O mais recente relatório anual da Art Basel, publicado em março deste ano, apontava um valor de 65 mil milhões de dólares (cerca de 58,3 mil milhões de euros), para as vendas globais de arte, em 2023. Este valor elevado, estimado sobre transações legais, declaradas, justificou o alerta para uma inevitável atração do tráfico e uma admissível sobredimensão da ilicitude.
A comunicação da Comissão Europeia ao Parlamento Europeu, datada de dezembro de 2022, abre exatamente com esse alerta: "O tráfico de bens culturais é uma atividade lucrativa para a criminalidade organizada e, em alguns casos, para partes em conflito e terroristas. Tal deve-se, em especial, ao baixo risco de deteção, ao potencial para margens elevadas e à dimensão atrativa dos mercados lícitos e ilícitos, impulsionados por uma procura mundial estável ou crescente por parte de colecionadores, investidores e museus".
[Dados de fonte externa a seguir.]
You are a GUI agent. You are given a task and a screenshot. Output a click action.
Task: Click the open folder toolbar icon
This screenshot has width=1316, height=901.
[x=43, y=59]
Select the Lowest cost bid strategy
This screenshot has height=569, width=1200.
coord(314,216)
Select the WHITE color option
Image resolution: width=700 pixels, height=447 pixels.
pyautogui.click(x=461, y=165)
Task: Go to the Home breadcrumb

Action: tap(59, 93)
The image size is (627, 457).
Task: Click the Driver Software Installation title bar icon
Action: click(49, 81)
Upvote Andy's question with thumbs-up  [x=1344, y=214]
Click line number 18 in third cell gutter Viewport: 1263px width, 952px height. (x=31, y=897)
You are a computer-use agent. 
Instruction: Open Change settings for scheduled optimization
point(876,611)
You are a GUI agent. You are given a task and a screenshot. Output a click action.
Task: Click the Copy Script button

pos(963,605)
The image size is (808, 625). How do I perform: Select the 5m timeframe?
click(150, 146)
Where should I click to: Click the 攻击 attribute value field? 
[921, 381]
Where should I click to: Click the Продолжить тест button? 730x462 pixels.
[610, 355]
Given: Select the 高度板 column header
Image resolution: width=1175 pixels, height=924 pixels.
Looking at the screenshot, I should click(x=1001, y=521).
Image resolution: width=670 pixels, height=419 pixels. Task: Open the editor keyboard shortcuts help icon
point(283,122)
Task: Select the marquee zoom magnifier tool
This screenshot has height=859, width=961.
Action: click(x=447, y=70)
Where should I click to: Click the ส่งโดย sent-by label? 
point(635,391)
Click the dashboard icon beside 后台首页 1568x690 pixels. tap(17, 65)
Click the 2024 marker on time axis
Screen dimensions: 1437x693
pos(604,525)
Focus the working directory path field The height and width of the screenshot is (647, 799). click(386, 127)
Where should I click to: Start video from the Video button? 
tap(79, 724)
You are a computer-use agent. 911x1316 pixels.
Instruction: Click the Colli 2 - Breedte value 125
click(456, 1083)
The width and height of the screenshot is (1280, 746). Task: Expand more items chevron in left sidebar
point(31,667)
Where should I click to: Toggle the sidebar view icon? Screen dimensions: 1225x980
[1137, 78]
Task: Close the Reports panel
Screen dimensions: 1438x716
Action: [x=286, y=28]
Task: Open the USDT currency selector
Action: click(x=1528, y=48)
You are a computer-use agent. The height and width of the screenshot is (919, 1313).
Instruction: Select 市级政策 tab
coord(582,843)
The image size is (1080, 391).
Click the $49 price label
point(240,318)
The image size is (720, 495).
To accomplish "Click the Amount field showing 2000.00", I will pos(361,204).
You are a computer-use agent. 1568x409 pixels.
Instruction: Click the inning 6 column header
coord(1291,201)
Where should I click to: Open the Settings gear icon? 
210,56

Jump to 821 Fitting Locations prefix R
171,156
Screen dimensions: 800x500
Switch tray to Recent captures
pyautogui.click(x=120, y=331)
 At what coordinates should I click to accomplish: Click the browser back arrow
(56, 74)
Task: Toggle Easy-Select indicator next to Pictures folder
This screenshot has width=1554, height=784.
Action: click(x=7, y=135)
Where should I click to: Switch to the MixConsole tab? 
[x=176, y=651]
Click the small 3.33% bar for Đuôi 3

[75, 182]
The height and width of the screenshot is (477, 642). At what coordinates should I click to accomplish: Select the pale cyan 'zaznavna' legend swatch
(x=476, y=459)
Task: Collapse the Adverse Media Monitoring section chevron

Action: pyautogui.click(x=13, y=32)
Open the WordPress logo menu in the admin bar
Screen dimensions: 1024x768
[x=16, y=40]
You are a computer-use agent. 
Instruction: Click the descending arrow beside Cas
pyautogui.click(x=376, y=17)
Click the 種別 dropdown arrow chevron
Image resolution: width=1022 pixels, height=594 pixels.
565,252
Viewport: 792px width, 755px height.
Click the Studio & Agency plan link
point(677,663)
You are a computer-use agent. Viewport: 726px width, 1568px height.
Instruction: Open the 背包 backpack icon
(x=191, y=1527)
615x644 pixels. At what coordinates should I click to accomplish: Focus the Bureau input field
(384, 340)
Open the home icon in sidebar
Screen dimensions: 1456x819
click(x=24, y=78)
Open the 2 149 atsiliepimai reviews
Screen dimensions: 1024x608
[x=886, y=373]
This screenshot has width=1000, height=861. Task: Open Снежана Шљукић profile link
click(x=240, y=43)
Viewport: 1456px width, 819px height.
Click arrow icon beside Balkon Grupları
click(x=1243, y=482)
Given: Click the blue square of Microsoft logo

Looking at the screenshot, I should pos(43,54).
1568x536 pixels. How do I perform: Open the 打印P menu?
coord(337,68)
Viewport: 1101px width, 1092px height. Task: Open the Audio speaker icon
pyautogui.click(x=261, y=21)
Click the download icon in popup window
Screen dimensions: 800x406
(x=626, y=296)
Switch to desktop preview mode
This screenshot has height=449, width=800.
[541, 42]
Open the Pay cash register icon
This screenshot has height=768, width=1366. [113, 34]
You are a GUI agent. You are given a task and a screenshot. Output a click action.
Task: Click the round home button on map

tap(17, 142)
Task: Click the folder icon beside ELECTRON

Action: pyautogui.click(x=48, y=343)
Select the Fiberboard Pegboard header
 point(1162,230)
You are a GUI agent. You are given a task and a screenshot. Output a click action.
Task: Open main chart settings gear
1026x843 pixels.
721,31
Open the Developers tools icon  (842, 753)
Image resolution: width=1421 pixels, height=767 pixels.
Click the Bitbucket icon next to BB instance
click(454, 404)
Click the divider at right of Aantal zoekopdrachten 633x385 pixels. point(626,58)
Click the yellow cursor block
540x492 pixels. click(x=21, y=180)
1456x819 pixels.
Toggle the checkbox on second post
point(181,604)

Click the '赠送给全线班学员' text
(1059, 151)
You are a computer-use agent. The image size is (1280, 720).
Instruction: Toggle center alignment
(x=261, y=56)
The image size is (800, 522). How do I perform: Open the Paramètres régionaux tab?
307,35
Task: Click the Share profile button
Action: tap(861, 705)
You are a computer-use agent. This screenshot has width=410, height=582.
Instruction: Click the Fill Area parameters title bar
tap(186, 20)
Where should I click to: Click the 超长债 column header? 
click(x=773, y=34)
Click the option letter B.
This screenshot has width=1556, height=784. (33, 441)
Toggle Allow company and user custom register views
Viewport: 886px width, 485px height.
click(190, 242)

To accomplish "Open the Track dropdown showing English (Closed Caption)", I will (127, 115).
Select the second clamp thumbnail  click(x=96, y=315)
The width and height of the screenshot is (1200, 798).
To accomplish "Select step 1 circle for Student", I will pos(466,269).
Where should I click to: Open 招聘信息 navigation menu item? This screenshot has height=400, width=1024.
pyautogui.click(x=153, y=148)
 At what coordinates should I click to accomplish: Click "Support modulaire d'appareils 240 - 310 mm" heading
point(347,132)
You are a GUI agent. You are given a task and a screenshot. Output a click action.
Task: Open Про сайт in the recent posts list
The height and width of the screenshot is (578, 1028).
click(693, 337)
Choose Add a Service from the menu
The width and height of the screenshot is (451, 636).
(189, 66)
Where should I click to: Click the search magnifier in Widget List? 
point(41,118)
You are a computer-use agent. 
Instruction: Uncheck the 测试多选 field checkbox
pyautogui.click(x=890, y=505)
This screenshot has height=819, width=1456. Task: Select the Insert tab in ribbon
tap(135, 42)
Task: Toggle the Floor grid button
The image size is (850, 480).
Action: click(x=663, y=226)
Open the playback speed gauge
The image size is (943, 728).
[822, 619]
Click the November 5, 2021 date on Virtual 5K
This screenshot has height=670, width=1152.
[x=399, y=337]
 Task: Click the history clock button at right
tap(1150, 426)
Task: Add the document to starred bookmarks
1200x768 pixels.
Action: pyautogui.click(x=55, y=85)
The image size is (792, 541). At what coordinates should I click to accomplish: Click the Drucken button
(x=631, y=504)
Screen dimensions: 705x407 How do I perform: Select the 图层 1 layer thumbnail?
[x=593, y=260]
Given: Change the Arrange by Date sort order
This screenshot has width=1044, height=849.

Em 2022, o Basel Institute on Governance editou um "guia rápido" sobre "as características únicas do mercado da arte que o tornam vulnerável" a operações ilícitas e criminosas, como branqueamento de capitais, evasão fiscal e fuga a penas e sanções, a começar pela dimensão financeira. Propunha igualmente medidas "para prevenir e combater o abuso do setor para fins ilícitos", levando mais longe as conclusões do dossier "Basel Art Trade Anti-Money Laundering Principles", de 2016-2018.
A Interpol, por seu lado, possui uma base de dados de obras de arte desaparecidas, entre moedas antigas, livros, escultura e pintura, que regista atualmente 52.000 itens, segundo o sítio daquela organização internacional da polícia.
O programa da Escola de Verão do Museu Calouste Gulbenkian vai abordar os mais variados temas da atualidade museológica, como o impacto da Inteligência Artificial nos museus, novas abordagens às exposições de arte histórica, projetos de curadoria participativa, trabalho em redes colaborativas e participação digital.